Urban Klima 2050 among the EU's success stories in managing climate-related risks as part of the Triple-C project
05/12/2022
The LIFE IP Urban Klima 2050 project participated in ‘Success stories in managing climate-related risks’, the regional event for technical audiences organised by Neiker and part of the Triple-C project. During the event held in Arkaute (Álava) on Thursday 1 December, managers from different climate change adaptation projects from Spain, France, Portugal, Ireland and England reported on the actions carried out in different areas.
Iñigo Urrutikoetxea Alvarez, a member of the Urban Klima 2050 coordination team, spoke at the event on ‘Driving the Basque climate-energy strategy to make the territory resilient’. He went over the main lines of action of the Basque Country's major climate action project for the coming years, Urban Klima 2050, and stressed it was “a long path to improve climate governance at different levels by means of cooperation projects”.
He therefore summarised the actions being conducted in the Basque Country in urban and peri-urban areas, in river basins and along the coastal zone. He also highlighted the work being carried out in the field of climate change analysis, empowerment and management. In that regard Urrutikoetxea stressed the “importance of co-responsibility and the advantages and opportunities of implementing a shared project”.
The other participants at the event were Jean-François Berthoumieu, from the Climatological Association of the Middle Garonne and the Dordogne Chamber of Agriculture (France); Darren Barry, from the Technological University of the Shannon (Ireland); Laurence Couldrick, from the Westcountry Rivers Trust, (England); and Miguel Almeida, from Coimbra University (Portugal); along with Uribeetxebarria, from the Basque Institute for Agricultural Research and Development at Neiker, the event’s organiser.
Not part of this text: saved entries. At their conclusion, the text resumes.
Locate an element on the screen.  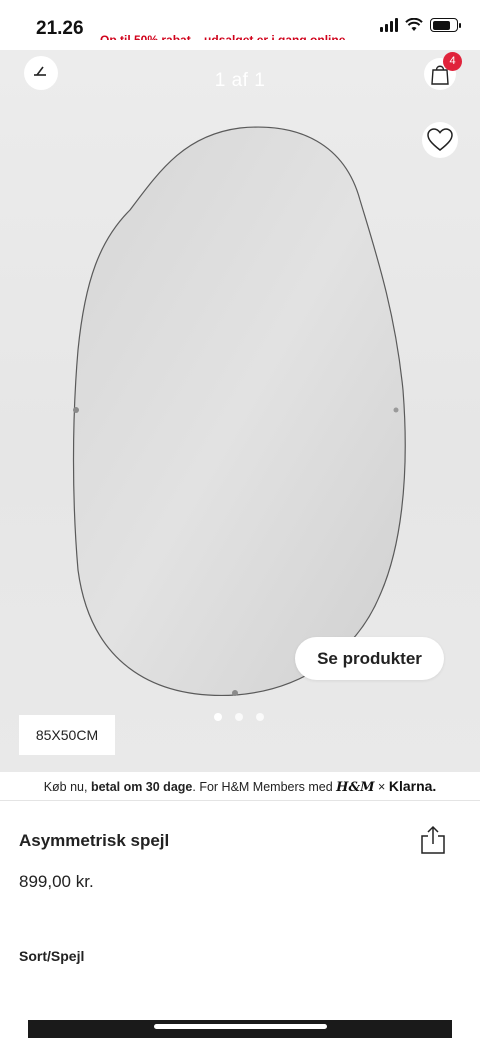
size-tag: 85X50CM is located at coordinates (67, 735).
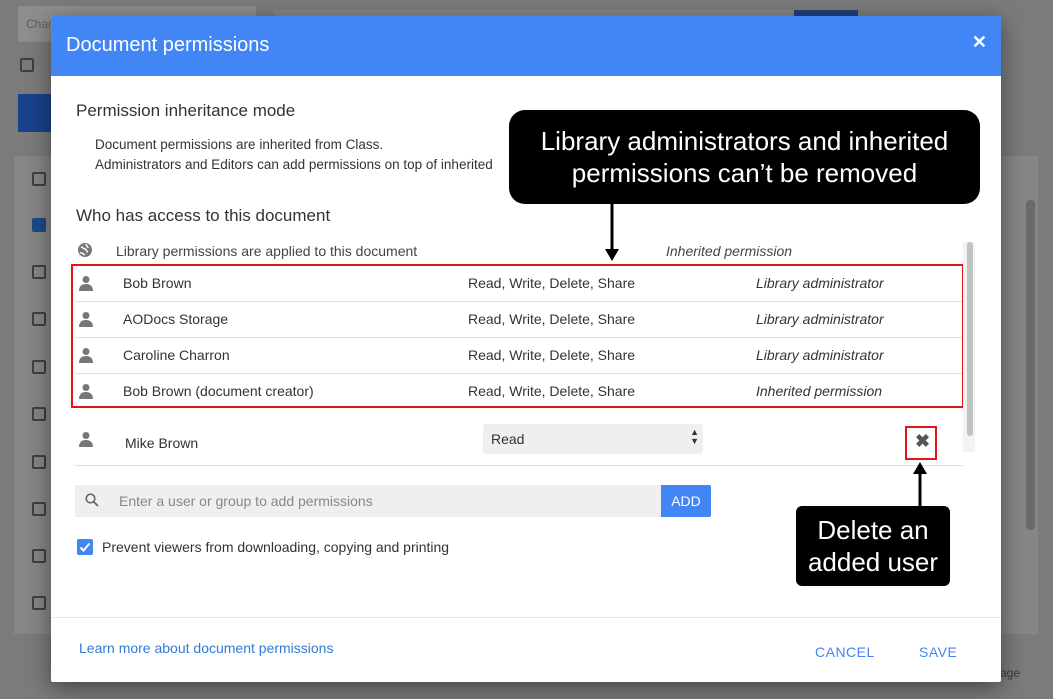  I want to click on background-footer-text: age, so click(1010, 673).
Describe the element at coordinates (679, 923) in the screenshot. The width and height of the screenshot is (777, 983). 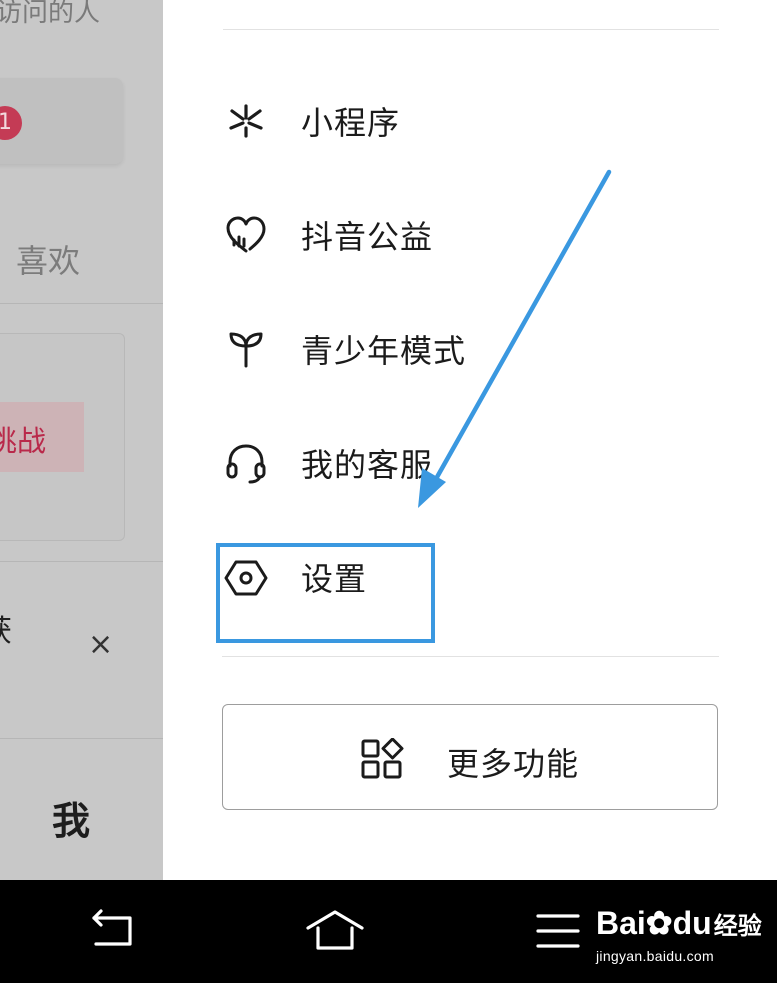
I see `watermark-brand: Bai✿du经验` at that location.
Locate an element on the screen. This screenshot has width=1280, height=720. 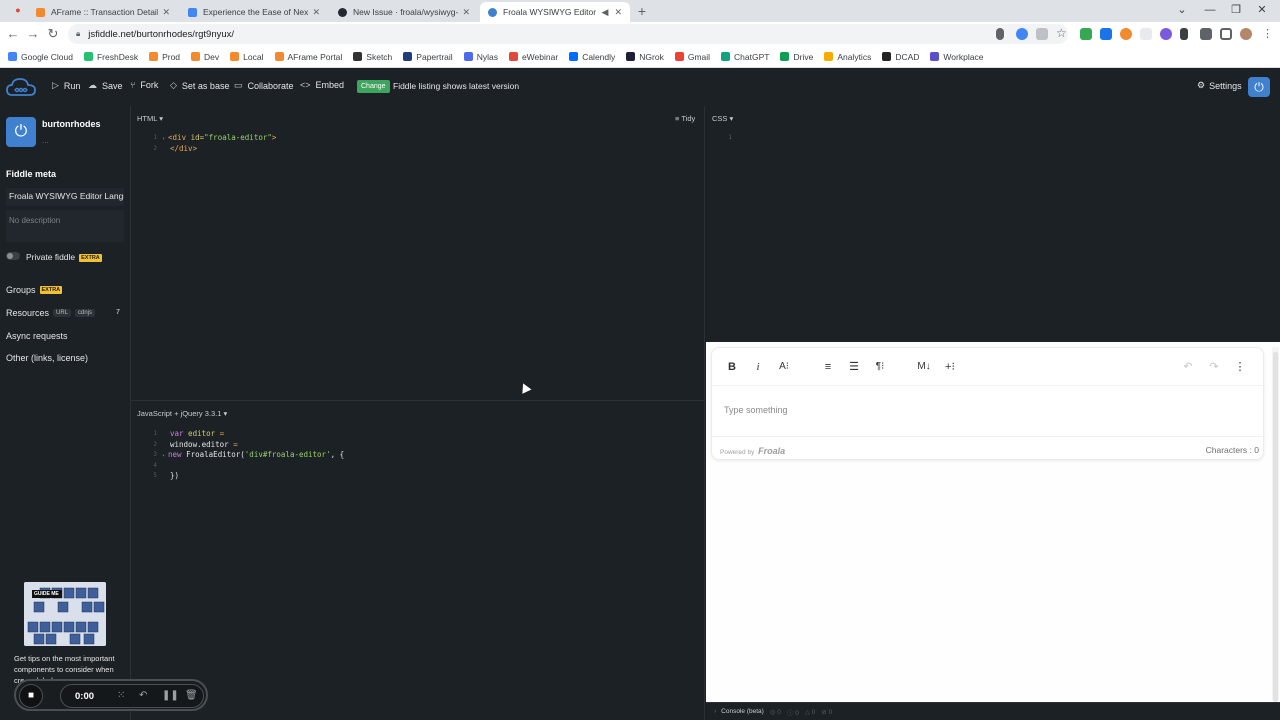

They all shared their experiences in areas including water, land, climate leadership, payments and financing, woodland and alerts. And they did so in the framework of the Triple-C project, which, in point of fact, focuses on analysing, assessing and capitalising on EU success stories regarding the prevention and management of risks arising from climate change, with the aim of disseminating and transferring the identified best practices and results to the formulating of policies.